Späte Argumente

Hamburger Eltern geben nicht auf und protestieren weiter gegen Schulschließungen. GEW plant Großdemo aller Schulen für am 7. Dezember

„Doch wo es so große Schülermassen gibt, steigt auch die Gewaltbereitschaft“

Von Kaija Kutter

Als am 2. November die Liste der geplanten Schulschließungen bekannt wurde, haben einige Elternräte sofort protestiert. Andere brauchten dafür etwas länger und nutzen nun die letzten Tage bis zum Ende der Einspruchsfrist am 7. Dezember, um mit ihren Argumenten Gehör zu finden.

„Als wir von der Schließung erfuhren, waren wir erst mal alle platt“, erinnert beispielsweise Holger Funk vom Elternrat der Integrierten Haupt- und Realschule (IHR) Hasselbrook. Doch nun wollen Eltern, Lehrer und Schüler am Samstagmittag (11 Uhr) mit einer Menschenkette rund um ihre Schule für den Erhalt dieses einzigartigen Schulangebots im Stadtteil demonstrieren. „Die nächste IHR-Schule liegt in Winterhude“, sagt Funk. „Unsere Eltern sagen, die teuren HVV-Karten können sie sich nicht leisten.“ Zudem sei das IHR-Konzept pädagogisch erfolgreich, wie eine von der Bildungsbehörde nicht veröffentlichte Studie belege. „Wir haben weniger Sitzenbleiber, und die Hauptschüler haben noch im 10. Schuljahr die Chance, einen qualifizierten Abschluss zu machen.“ Funk vermutet bei der CDU „ideologische Gründe“ dafür, dass hamburgweit sechs der 16 IHR-Schulen schließen sollen, um andernorts große, vierzügige Schulen mit getrennten Haupt- und Realschulzweigen (HR) zu schaffen. So sollen auch die Hasselbrooker künftig an die HR-Schule Griesstraße, die dafür ihre Grundschüler an die Hasselbrooker abgibt. Funk: „Beide Standorte bleiben. Gespart wird fast nichts. Doch wo es so große Schülermassen gibt, steigt auch die Gewaltbereitschaft. Wir haben bei uns keine Gewalt.“

Wenig öffentliches Gehör fanden bislang auch die Argumente der Gesamtschule Eidelstedt gegen die Schließung ihrer eignen Grundschule. Hier plant die Behörde Platz für einen zusätzlichen sechsten Mittelstufenzug zu schaffen, den man nach Ansicht der Elternvertreter gar nicht zwingend bräuchte. „Unser Zusammenschluss von Grund- und Gesamtschule ist äußerst wirtschaftlich“, schreiben sie. So aber müssten die Eidelstedter Kinder künftig durchschnittlich 40 Minuten Schulweg zur nächsten Schule in Kauf nehmen und dafür auch die viel befahrene Pinneberger Chaussee überqueren. Die Eltern wollen am Freitag, ab 18 Uhr, vom Schulhof (Lohkampstraße 145) aus durch den Stadtteil demonstrieren.
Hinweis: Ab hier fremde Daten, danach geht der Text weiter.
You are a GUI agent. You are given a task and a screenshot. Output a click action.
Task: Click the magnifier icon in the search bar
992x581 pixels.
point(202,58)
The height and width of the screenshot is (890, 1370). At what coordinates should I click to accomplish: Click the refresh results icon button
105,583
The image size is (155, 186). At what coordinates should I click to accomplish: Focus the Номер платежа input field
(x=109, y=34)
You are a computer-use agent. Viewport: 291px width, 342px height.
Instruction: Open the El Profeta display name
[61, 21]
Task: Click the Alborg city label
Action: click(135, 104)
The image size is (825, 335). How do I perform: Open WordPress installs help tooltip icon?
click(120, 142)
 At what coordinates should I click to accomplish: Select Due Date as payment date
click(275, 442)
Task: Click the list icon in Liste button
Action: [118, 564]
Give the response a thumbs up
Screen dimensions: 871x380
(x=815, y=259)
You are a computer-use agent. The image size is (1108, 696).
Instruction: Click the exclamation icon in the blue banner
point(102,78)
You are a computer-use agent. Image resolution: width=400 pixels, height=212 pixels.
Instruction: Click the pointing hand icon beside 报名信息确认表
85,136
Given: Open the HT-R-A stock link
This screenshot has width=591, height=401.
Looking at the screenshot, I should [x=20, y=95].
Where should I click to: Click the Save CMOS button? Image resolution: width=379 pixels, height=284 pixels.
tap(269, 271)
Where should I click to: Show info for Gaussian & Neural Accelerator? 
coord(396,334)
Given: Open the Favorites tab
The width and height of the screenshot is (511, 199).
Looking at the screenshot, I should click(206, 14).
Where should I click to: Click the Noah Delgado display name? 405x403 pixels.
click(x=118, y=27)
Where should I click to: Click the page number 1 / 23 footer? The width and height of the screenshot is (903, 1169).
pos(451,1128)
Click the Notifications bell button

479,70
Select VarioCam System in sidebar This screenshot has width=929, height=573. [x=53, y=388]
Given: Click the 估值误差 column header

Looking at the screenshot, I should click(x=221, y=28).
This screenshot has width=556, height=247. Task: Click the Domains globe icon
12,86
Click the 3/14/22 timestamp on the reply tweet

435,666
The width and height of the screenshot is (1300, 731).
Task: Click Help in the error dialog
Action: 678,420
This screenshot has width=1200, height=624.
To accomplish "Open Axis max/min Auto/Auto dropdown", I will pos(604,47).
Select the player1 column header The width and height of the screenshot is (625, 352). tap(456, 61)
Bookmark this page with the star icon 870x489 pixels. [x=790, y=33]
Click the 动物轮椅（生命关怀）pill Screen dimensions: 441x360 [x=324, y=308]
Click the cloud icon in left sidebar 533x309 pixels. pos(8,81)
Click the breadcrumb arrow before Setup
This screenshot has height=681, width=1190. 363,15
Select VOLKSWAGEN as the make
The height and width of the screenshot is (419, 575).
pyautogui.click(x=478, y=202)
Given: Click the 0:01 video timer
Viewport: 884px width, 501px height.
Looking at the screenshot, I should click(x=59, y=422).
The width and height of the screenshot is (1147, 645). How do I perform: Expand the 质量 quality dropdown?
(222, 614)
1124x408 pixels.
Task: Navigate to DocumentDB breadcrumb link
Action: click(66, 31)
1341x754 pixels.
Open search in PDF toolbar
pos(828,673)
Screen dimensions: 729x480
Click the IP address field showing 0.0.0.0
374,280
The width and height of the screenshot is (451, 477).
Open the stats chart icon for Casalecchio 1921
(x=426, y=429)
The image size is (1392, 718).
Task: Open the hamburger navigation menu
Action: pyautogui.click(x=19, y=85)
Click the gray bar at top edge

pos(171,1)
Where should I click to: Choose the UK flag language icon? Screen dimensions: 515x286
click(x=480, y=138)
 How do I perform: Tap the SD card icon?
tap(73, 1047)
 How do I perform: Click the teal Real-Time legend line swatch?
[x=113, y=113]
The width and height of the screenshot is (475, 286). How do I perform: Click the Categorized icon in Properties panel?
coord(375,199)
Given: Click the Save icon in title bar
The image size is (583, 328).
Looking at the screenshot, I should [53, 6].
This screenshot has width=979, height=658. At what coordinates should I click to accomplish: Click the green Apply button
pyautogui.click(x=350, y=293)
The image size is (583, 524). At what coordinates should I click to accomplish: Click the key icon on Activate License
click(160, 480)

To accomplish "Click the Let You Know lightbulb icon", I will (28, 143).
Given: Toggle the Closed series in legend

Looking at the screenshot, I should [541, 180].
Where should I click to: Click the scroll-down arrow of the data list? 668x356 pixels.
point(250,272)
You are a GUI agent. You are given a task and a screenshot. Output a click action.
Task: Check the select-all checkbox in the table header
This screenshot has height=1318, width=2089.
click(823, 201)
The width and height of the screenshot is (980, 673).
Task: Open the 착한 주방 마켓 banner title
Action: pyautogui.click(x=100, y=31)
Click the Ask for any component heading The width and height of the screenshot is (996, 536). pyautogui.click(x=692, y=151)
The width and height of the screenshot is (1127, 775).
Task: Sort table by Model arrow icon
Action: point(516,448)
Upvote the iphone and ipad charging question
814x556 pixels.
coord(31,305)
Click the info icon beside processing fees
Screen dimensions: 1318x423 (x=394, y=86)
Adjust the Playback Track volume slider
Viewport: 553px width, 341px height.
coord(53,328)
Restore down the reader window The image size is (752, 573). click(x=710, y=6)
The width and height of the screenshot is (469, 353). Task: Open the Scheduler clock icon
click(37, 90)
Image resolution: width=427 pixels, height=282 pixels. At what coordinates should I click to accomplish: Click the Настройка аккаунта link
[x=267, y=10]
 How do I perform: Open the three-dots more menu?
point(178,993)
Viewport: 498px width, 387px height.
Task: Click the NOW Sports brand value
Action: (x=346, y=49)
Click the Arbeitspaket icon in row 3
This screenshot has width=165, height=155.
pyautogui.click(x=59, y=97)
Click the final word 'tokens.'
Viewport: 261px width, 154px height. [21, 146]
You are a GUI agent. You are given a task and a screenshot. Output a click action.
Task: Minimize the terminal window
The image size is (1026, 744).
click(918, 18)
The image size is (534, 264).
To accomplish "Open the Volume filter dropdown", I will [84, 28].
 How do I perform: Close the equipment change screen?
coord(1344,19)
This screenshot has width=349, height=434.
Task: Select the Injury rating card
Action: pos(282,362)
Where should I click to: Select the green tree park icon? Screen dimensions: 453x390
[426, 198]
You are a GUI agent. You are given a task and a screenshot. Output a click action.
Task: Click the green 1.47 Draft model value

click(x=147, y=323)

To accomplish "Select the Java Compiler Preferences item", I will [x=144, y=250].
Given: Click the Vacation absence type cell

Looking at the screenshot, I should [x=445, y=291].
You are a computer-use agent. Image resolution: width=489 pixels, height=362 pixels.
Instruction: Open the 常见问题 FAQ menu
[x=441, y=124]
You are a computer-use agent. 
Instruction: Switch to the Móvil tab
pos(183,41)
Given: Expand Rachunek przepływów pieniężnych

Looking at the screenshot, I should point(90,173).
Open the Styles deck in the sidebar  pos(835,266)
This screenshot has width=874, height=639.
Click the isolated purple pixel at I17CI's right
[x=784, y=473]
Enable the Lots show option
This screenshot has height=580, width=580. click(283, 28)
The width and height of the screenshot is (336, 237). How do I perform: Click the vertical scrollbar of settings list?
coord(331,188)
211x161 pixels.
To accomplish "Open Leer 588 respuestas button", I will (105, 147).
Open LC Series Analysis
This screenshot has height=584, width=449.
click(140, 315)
Kurios verrechnet hat sich die Bildungsbehörde bei der Grundschule Carl-Cohn-Straße in Alsterdorf. Weil die Schule angeblich nur acht Klassenräume hat, sollen die 250 Kinder in die weiter entfernte Schule Sengelmannstraße umziehen. „Wir haben aber zwölf Klassenräume“, berichtet Vater Thomas Horky. Somit könnten, wie von der Behörde gewünscht, drei Klassen pro Jahrgang untergebracht werden. Die Alsterdorfer Eltern stellen heute ab 18 Uhr in ihrer Aula eine „konstruktive Alternative“ vor. Demnach müssten die 100 Schüler der Sengelmannstraße zur Carl-Cohn-Straße umziehen.

Gar nicht nachgedacht hat die Behörde nach Ansicht des Elternrats der Schule Meerweinstraße. Diese will die Kinder aus der Jarrestadt zur Schule Forsmannstraße schicken. Da dort der Schulhof nur 700 Quadratmeter umfasst, hätte jedes der dann 400 Kinder nur 1,5 Quadratmeter zum spielen. „Für Tiere gilt dies als Zumutung“, schreiben die Eltern, die am Nikolaustag ab 13.30 Uhr vom Schulhof zur Hamburger Straße demonstrieren und dort der Bildungssenatorin eine „Rute“ für Kinderfeindlichkeit übergeben wollen.

Eben dort auf dem grünen Rasen vor dem Hochhaus der Behörde für Bildung und Sport ruft die GEW für Dienstag zu einer Protestkundgebung aller Schulen auf. Treffpunkt: 16 Uhr.